![]() |
Kepala Bapanas Arief Prasetyo Adi saat ditemui di kantornya, Rabu (19/2/2025). |
Jakarta – Pemerintah tengah mempertimbangkan opsi impor daging kerbau dari Pakistan sebagai alternatif guna mengatasi lonjakan harga daging kerbau asal India yang kini mencapai US$4,8 per kg atau sekitar Rp77.760 per kg (dengan asumsi kurs Rp16.200/US$). Kebijakan ini bertujuan untuk mengurangi ketergantungan pada satu negara serta mendorong persaingan harga yang lebih sehat di pasar.
Kepala Badan Pangan Nasional (Bapanas), Arief Prasetyo Adi, mengungkapkan bahwa izin impor daging kerbau sebenarnya telah diberikan kepada dua BUMN pangan, yakni PT Perusahaan Perdagangan Indonesia (PPI) dan Berdikari, dengan kuota masing-masing 50.000 ton.
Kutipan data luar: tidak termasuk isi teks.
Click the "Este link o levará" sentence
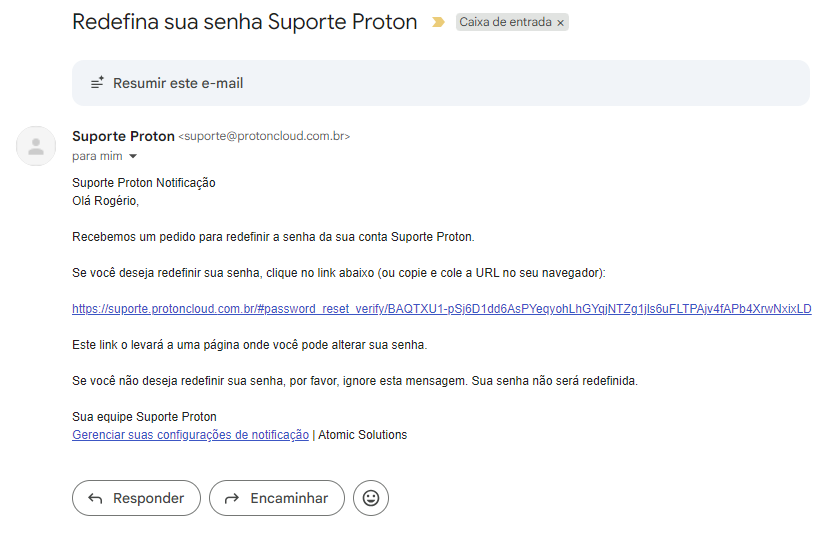Screen dimensions: 834x541 pos(249,345)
"Impor daging kerbau sudah diberikan izin untuk PPI sebanyak 50 ribu ton dan Berdikari 50 ribu ton. Saat ini tinggal menunggu kedatangan saja. Selama ini, daging kerbau diimpor dari India. Namun, ada potensi membuka opsi dari Pakistan, mengingat harga di India terus meningkat hingga US$4,8 per kg," ujar Arief saat ditemui di kantornya, Selasa (19/2/2025).
Arief menambahkan bahwa diversifikasi negara pemasok perlu dilakukan agar harga tidak dikendalikan oleh satu negara tertentu.
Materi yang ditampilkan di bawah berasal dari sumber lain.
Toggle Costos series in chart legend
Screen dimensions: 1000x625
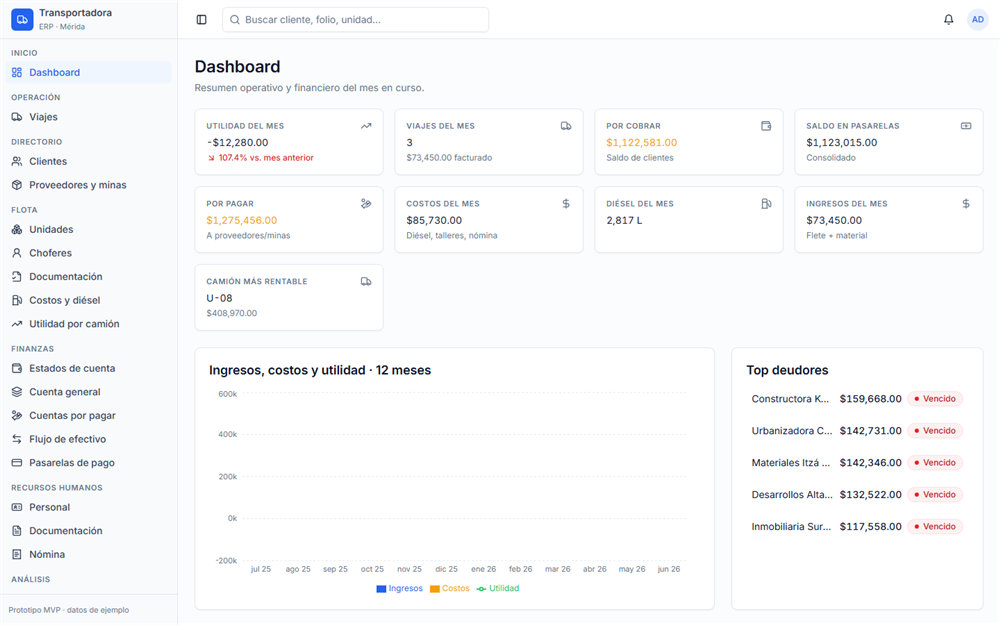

"Jika berbicara bisnis, sebaiknya ada beberapa negara pemasok agar harga tidak dikuasai oleh satu pihak," jelasnya.
Namun, menurut Arief, untuk merealisasikan impor dari Pakistan, terdapat sejumlah persyaratan yang harus dipenuhi, terutama terkait jaminan kehalalan, standar kesehatan hewan, serta kualitas daging.
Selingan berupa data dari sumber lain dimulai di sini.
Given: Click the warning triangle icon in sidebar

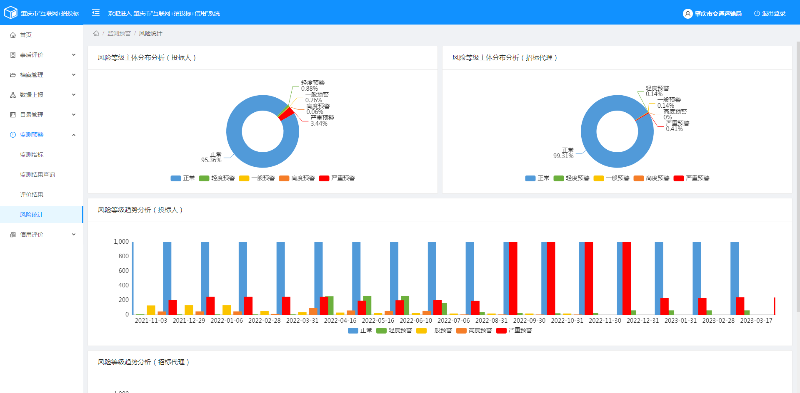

"Proses impor harus memenuhi sejumlah ketentuan, seperti adanya sertifikasi halal, kepatuhan terhadap standar kesehatan hewan, serta lokasi rumah potong hewan yang sesuai dengan regulasi. Opsi impor dari Pakistan ini perlu dibuka agar tercipta persaingan yang lebih seimbang. Jika tidak, harga bisa terus naik seperti sekarang," tuturnya.
Selain itu, daging yang diimpor juga harus memenuhi standar tertentu, termasuk bebas dari penyakit, memiliki kadar lemak yang sesuai, serta memenuhi spesifikasi kualitas yang telah disepakati dalam mekanisme Business-to-Business (B2B) antara importir dan eksportir.
"Setiap produk yang diimpor memiliki spesifikasi yang telah ditentukan dalam kerja sama B2B. Standar ini harus dipenuhi sebelum masuk ke pasar dalam negeri," pungkasnya.(des*)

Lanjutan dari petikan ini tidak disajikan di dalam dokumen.